# 10,000 Monkeys Shots



## gordonbb (Apr 13, 2014)

There is a saying that 10,000 Monkeys on typewriters will eventually type out the works on Shakespeare. With this in mind let me share one of my 10,000 Monkey Shots.

Sometimes a little bit of preparation and dumb blind luck will work out.

I was waiting for my wife to pick up her bib at a race and was trying to keep an eye on the kids who were running around a canal. There was a dragonfly buzzing around and I kept trying to snap off an image but as soon as I brought the camera around he was off again. So I set my 24-105 to 105mm and the aperture to f/6.3 and next time he landed snapped off a couple of exposures not thinking I had a hope in hell of getting any thing useable.

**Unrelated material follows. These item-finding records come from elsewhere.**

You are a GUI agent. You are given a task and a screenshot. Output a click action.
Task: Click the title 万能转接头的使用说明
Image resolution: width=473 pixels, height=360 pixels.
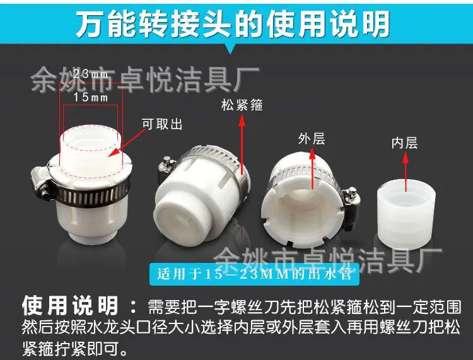[233, 24]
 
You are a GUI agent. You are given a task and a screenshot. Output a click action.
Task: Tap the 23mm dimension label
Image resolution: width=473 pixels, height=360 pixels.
[91, 74]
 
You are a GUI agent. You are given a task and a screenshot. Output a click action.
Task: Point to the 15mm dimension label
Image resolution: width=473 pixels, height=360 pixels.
[91, 97]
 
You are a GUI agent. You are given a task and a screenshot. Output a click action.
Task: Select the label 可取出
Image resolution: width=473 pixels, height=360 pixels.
[162, 124]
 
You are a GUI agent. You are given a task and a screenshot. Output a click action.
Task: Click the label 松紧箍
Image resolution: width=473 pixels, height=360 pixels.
[242, 105]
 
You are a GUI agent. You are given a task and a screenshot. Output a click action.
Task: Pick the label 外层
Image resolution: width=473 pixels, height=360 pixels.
[312, 139]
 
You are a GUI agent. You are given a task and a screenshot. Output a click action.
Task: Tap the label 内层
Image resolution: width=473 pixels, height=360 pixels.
[404, 143]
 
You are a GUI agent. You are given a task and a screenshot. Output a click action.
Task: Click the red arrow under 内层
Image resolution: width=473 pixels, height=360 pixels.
[406, 172]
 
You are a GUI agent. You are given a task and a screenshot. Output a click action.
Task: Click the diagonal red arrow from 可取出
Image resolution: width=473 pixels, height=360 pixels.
[126, 143]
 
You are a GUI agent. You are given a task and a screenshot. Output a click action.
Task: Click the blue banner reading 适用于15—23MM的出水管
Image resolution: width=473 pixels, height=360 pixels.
[254, 274]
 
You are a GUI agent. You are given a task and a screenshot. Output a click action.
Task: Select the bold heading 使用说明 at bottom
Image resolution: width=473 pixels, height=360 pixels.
[70, 306]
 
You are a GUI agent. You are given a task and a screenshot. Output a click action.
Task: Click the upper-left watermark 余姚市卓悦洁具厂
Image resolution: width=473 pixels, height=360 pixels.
[145, 79]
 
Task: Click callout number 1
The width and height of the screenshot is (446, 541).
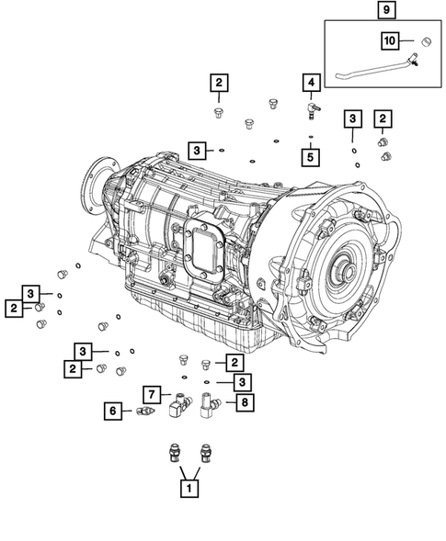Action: (x=189, y=489)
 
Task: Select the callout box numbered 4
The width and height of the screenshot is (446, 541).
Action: (x=312, y=85)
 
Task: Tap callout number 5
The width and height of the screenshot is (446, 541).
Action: (x=312, y=157)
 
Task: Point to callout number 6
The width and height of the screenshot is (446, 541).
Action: (x=115, y=412)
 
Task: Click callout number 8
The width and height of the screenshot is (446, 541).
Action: (x=243, y=402)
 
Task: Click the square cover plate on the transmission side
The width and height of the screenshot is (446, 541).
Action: (x=203, y=249)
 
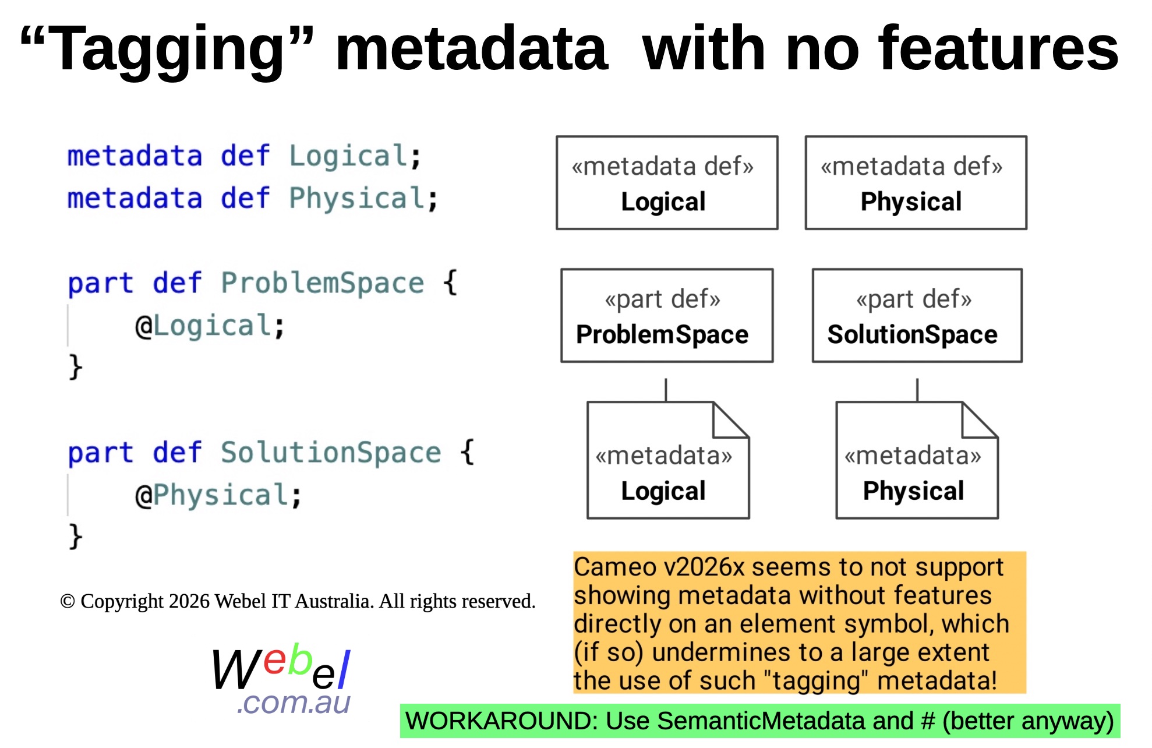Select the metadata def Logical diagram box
click(x=667, y=183)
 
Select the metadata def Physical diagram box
click(x=916, y=183)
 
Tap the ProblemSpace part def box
click(x=667, y=315)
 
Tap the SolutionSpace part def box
click(x=917, y=315)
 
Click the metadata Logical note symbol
click(x=668, y=460)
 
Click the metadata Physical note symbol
click(x=917, y=460)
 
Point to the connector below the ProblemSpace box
click(x=666, y=390)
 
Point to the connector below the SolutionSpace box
click(x=917, y=390)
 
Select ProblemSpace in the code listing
click(x=323, y=283)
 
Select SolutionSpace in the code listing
click(x=331, y=453)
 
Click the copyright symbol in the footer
click(x=68, y=602)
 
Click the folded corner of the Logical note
click(x=731, y=419)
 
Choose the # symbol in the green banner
click(x=928, y=721)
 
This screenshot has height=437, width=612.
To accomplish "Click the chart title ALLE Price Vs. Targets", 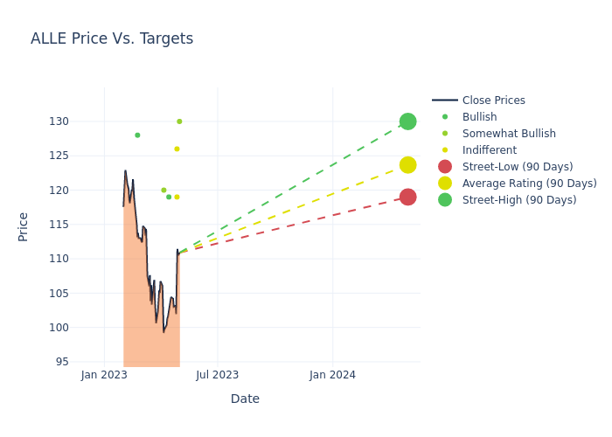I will [x=112, y=38].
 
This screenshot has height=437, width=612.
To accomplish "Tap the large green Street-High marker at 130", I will [x=407, y=121].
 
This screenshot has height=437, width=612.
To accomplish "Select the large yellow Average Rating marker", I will [x=407, y=164].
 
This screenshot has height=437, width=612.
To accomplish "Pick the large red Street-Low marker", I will [x=407, y=197].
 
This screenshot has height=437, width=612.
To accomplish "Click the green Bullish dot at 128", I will [x=137, y=135].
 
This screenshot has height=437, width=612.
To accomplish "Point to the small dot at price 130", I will [x=179, y=121].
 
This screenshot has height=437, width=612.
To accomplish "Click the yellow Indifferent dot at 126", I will [x=177, y=149].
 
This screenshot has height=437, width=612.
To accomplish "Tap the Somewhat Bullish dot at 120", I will [x=163, y=190].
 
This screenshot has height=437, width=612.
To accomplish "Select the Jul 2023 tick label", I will [x=218, y=375].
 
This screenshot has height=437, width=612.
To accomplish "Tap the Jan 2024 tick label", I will [x=332, y=375].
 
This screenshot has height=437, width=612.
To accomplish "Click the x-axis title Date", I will [x=245, y=399].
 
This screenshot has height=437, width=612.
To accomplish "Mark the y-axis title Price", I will [x=24, y=226].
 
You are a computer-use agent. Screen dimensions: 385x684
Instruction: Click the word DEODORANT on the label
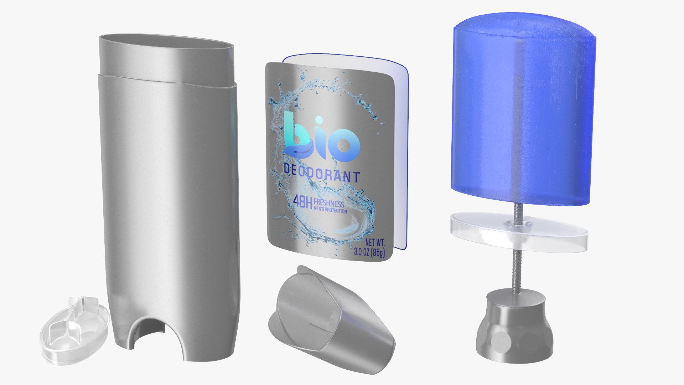pyautogui.click(x=322, y=176)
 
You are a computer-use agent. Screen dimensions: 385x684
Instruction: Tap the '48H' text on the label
pyautogui.click(x=302, y=203)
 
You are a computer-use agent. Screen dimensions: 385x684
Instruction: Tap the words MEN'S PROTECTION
pyautogui.click(x=330, y=211)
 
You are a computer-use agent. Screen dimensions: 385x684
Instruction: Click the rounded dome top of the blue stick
pyautogui.click(x=524, y=29)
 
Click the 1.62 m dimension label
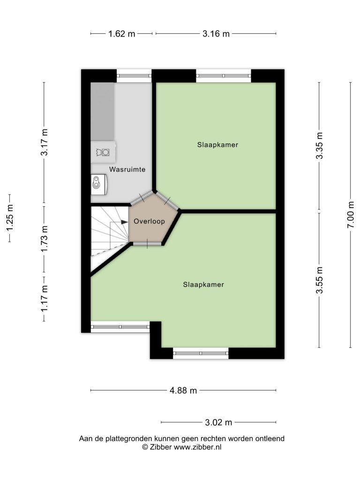click(x=121, y=34)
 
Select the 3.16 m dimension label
click(x=216, y=34)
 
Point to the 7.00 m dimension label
click(x=351, y=215)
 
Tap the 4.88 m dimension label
click(x=183, y=390)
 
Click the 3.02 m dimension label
click(x=218, y=422)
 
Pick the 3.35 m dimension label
click(x=319, y=146)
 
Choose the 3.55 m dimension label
click(x=319, y=280)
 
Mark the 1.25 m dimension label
click(x=10, y=218)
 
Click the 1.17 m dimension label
click(x=45, y=299)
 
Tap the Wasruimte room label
click(x=128, y=169)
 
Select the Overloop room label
click(x=150, y=221)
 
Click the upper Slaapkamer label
click(x=218, y=145)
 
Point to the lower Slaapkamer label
click(x=203, y=285)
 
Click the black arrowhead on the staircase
click(x=124, y=222)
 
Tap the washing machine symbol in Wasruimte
click(x=103, y=152)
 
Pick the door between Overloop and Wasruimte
click(x=142, y=198)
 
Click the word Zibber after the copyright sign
click(x=161, y=447)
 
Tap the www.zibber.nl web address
click(x=198, y=447)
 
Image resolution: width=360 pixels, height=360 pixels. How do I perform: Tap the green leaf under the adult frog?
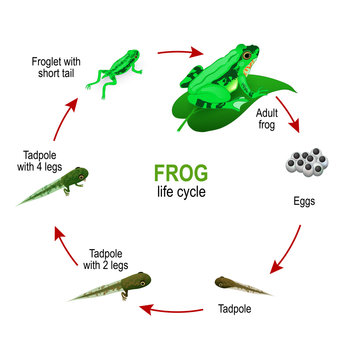pos(215,106)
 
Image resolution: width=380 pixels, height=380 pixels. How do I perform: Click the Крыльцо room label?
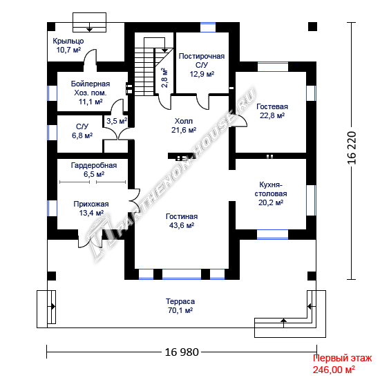pyautogui.click(x=68, y=41)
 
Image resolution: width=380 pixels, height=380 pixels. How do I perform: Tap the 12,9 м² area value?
pyautogui.click(x=202, y=74)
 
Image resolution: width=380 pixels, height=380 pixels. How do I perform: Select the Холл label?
pyautogui.click(x=184, y=121)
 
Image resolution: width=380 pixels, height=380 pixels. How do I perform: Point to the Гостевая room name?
pyautogui.click(x=272, y=106)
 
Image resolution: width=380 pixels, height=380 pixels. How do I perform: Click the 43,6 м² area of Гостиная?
pyautogui.click(x=182, y=225)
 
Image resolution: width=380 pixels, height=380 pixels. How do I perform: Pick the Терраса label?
pyautogui.click(x=180, y=301)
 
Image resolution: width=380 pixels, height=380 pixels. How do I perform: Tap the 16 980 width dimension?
pyautogui.click(x=182, y=352)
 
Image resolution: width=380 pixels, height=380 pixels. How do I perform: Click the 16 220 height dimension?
pyautogui.click(x=352, y=148)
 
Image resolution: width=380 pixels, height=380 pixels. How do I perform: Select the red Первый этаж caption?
pyautogui.click(x=342, y=358)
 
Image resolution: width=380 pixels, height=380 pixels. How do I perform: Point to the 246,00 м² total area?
pyautogui.click(x=334, y=370)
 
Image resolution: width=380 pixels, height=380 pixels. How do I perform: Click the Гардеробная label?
pyautogui.click(x=94, y=165)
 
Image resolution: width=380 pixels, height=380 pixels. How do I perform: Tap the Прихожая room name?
pyautogui.click(x=91, y=204)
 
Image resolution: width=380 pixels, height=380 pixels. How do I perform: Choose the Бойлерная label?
pyautogui.click(x=91, y=84)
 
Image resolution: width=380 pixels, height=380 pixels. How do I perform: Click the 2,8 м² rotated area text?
pyautogui.click(x=164, y=78)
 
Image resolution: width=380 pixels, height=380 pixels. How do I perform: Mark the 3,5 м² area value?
pyautogui.click(x=117, y=121)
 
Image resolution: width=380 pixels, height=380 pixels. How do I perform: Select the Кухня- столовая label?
pyautogui.click(x=271, y=189)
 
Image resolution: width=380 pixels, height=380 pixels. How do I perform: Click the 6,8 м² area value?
pyautogui.click(x=82, y=135)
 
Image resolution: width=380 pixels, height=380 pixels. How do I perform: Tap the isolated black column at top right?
pyautogui.click(x=312, y=26)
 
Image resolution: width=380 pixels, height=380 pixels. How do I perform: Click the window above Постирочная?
pyautogui.click(x=208, y=27)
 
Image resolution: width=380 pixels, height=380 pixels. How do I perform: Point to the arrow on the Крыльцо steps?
pyautogui.click(x=89, y=27)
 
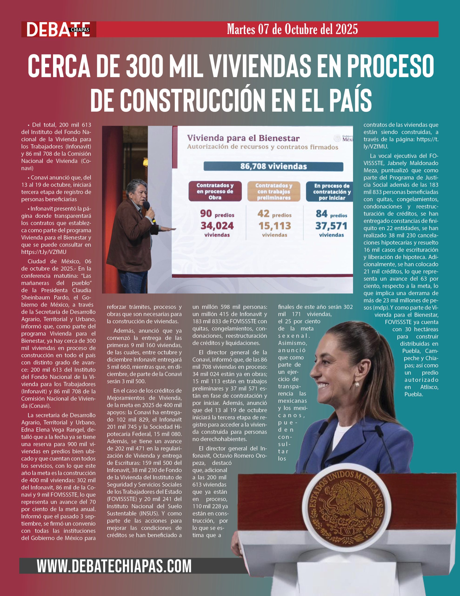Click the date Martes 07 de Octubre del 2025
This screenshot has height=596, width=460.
292,29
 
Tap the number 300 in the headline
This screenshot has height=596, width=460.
144,66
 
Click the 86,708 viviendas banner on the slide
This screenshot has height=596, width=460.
273,166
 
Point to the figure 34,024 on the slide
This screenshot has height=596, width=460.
217,226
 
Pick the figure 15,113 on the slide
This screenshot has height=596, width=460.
274,226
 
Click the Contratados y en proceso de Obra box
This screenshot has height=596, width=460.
215,191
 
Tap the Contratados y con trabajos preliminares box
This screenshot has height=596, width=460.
273,191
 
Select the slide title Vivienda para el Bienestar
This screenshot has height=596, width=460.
243,138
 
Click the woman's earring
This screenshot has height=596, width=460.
357,384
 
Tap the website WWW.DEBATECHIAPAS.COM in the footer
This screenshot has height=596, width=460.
114,566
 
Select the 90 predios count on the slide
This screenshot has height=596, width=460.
217,214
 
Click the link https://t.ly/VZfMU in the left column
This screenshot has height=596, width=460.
44,252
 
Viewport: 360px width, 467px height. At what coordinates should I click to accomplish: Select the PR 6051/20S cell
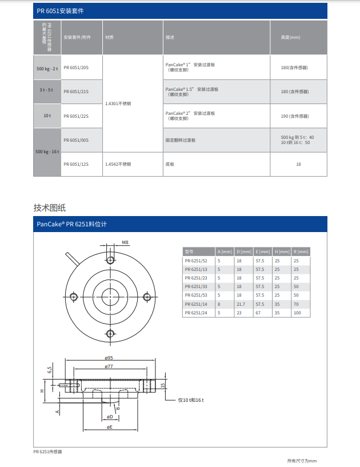76,67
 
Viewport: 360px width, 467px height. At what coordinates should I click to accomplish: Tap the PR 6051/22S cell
76,116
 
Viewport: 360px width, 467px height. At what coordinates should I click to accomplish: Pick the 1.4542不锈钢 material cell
118,164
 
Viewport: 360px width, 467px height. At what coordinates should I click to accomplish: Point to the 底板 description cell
170,164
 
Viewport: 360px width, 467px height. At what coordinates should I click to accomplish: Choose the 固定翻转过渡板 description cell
181,140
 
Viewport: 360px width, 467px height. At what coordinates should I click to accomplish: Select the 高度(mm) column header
291,38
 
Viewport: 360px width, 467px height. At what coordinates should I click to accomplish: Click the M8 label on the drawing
125,242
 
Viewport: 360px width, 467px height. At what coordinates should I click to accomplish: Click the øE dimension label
109,427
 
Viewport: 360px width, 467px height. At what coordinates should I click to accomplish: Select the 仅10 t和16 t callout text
191,400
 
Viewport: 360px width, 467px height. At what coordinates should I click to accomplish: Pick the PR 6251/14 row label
196,305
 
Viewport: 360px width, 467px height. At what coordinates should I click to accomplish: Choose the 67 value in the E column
258,313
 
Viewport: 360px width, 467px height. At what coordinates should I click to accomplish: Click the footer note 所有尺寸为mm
301,461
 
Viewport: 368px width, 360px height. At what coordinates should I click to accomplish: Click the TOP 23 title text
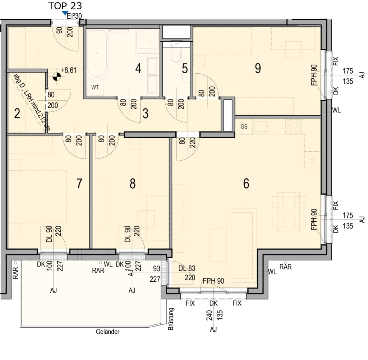click(x=65, y=5)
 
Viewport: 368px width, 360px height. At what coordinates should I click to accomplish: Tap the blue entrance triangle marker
click(x=65, y=14)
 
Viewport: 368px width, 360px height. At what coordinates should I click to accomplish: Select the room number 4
click(x=138, y=68)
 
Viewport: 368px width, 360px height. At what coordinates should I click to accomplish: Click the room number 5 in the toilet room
click(x=185, y=68)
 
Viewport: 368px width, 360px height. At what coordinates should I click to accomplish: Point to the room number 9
click(x=257, y=68)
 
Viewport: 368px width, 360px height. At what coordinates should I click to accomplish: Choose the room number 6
click(x=246, y=184)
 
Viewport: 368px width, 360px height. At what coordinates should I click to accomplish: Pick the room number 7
click(x=80, y=184)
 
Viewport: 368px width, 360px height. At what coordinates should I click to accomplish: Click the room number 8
click(x=133, y=184)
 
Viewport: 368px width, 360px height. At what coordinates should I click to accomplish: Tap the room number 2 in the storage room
click(x=17, y=114)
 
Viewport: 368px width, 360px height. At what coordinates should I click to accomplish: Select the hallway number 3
click(x=145, y=114)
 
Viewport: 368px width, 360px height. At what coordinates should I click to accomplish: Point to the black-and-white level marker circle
click(x=56, y=76)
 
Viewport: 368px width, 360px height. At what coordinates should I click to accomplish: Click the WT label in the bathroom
click(x=95, y=87)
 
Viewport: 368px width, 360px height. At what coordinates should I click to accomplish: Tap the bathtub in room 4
click(x=97, y=54)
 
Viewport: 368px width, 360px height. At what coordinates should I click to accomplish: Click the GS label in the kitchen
click(x=244, y=126)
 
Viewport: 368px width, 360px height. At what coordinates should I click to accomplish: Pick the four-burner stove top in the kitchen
click(x=294, y=126)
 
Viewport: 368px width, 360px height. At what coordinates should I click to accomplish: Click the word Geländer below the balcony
click(x=108, y=332)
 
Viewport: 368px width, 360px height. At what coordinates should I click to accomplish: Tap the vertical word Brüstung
click(x=171, y=319)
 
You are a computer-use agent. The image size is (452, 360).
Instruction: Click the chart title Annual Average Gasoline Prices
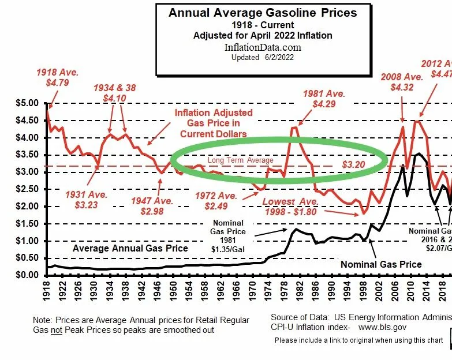coord(262,13)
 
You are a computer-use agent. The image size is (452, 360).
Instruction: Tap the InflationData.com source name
coord(263,47)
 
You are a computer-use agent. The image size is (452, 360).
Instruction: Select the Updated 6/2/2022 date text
coord(262,58)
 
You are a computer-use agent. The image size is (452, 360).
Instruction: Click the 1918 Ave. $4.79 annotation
coord(57,78)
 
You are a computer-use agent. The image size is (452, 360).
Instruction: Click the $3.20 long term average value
coord(354,165)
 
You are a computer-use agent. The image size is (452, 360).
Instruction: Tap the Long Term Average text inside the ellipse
coord(241,160)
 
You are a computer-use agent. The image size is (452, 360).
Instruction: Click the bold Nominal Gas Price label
coord(381,264)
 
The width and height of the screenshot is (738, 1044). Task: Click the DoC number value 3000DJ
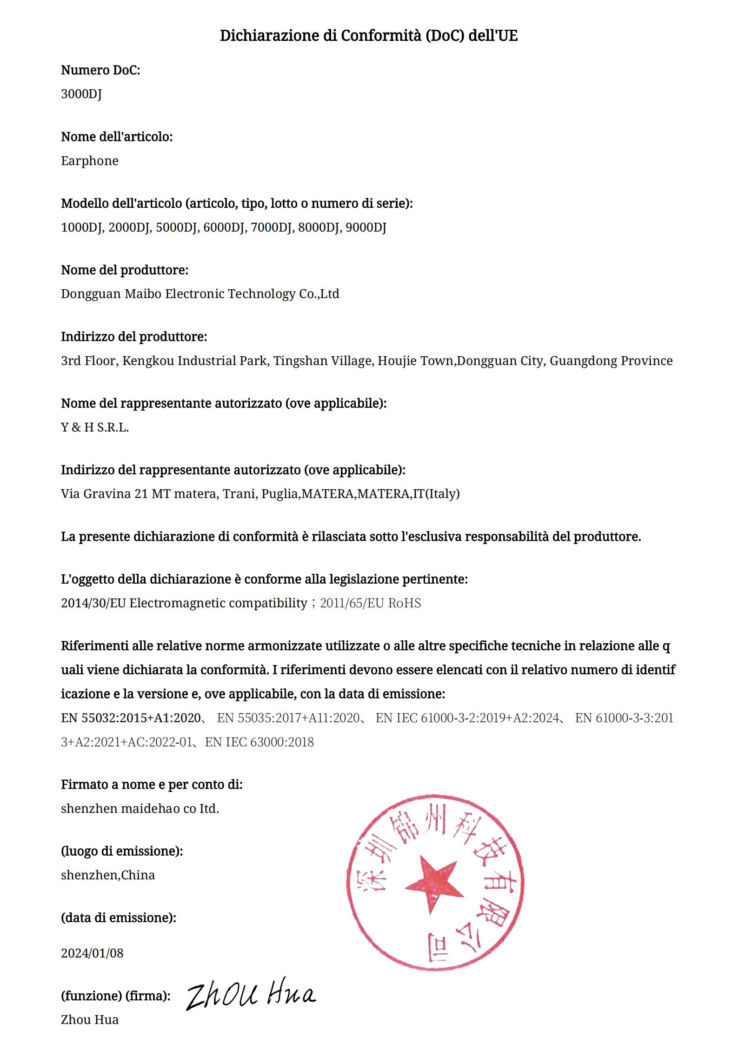pos(81,94)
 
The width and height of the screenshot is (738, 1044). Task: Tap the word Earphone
pos(90,161)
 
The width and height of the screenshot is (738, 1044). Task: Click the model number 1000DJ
pos(81,227)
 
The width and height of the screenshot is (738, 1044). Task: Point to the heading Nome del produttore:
pos(125,270)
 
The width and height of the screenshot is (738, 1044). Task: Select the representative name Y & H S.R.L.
pos(95,427)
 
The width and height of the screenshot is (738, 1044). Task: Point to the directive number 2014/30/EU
pos(93,603)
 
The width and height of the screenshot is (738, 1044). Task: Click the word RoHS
pos(404,603)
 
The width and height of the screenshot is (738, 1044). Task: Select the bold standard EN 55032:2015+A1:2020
pos(131,718)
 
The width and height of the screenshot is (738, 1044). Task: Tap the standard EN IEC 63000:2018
pos(259,742)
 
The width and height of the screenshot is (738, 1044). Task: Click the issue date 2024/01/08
pos(92,953)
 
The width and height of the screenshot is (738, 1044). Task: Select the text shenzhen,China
pos(108,875)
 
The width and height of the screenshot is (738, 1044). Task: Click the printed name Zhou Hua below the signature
pos(90,1020)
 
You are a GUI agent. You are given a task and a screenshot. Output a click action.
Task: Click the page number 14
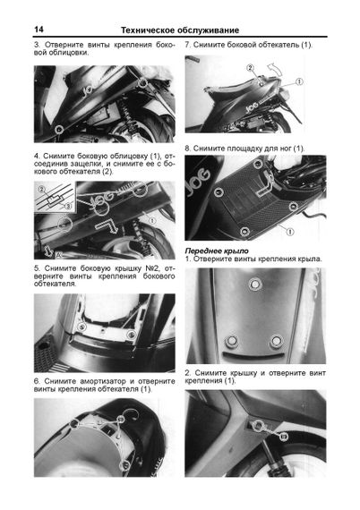39,30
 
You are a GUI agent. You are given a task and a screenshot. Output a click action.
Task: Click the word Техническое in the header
145,30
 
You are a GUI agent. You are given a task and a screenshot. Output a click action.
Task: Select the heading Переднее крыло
217,251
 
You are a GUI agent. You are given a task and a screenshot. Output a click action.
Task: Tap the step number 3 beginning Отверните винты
36,45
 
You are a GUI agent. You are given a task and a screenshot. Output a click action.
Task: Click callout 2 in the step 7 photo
250,68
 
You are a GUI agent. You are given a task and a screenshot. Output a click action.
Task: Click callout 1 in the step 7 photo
299,81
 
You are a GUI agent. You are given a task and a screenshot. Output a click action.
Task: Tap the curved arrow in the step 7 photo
271,68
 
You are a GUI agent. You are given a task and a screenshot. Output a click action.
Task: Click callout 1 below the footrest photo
289,232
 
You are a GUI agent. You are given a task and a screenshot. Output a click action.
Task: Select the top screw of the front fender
255,284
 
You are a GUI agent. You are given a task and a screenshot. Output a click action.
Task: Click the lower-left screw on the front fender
231,341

That night reviewing my images from the race I came upon this shot and was amazed:





EOS 7D, 105mm, f/6.3, 1/500


----------



## Click (Apr 13, 2014)

Lovely shot 8)


----------



## Jim Saunders (Apr 13, 2014)

Two households, both alike in dignity,
In fair Verona, where we lay our scene...

Jim


----------



## sagittariansrock (Apr 13, 2014)

All the more reason to follow your signature line, Jim (I was about to quote it and noticed you have just posted a comment, LOL!).
i.e,. more reason to go out there and shoot.
Lovely shot!


----------



## StephenC (Apr 14, 2014)

Wow great shot. Even if it was 'lucky', your perseverance got the shot.


----------